YOUR INSTRUCTIONS> Turn the lines below into a JSON list of strings, one string per line, skipping blank lines and leaving out the pictures.

ENTRIES PROVIDED>

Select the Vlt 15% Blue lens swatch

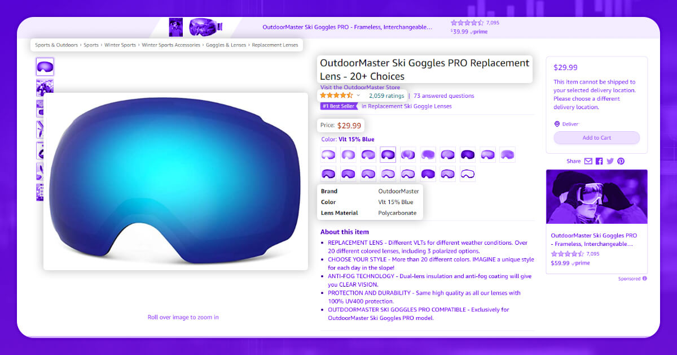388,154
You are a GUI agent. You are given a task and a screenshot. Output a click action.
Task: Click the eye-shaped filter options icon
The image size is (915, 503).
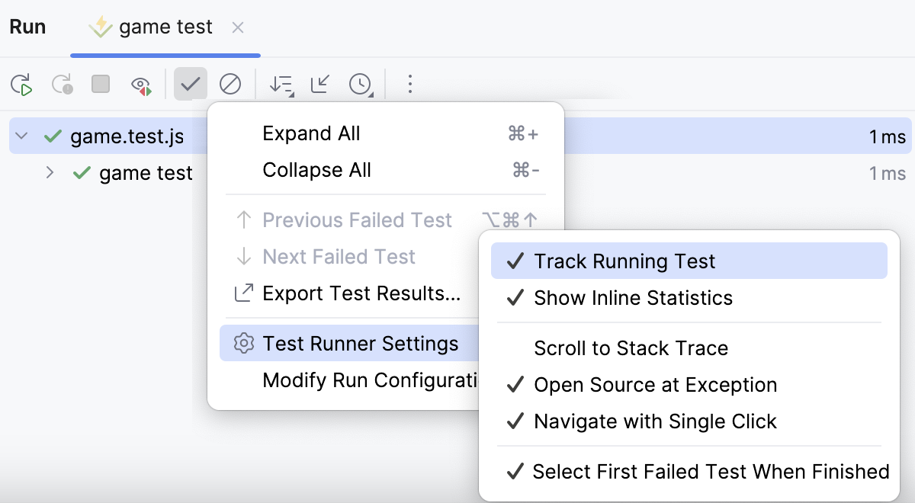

RESPONSE FOR THIS EXERCISE>
[
  "Select the Vlt 15% Blue lens swatch",
  "388,154",
  "You are a GUI agent. You are given a task and a screenshot. Output a click action.",
  "Task: Click the eye-shaped filter options icon",
  "The image size is (915, 503)."
]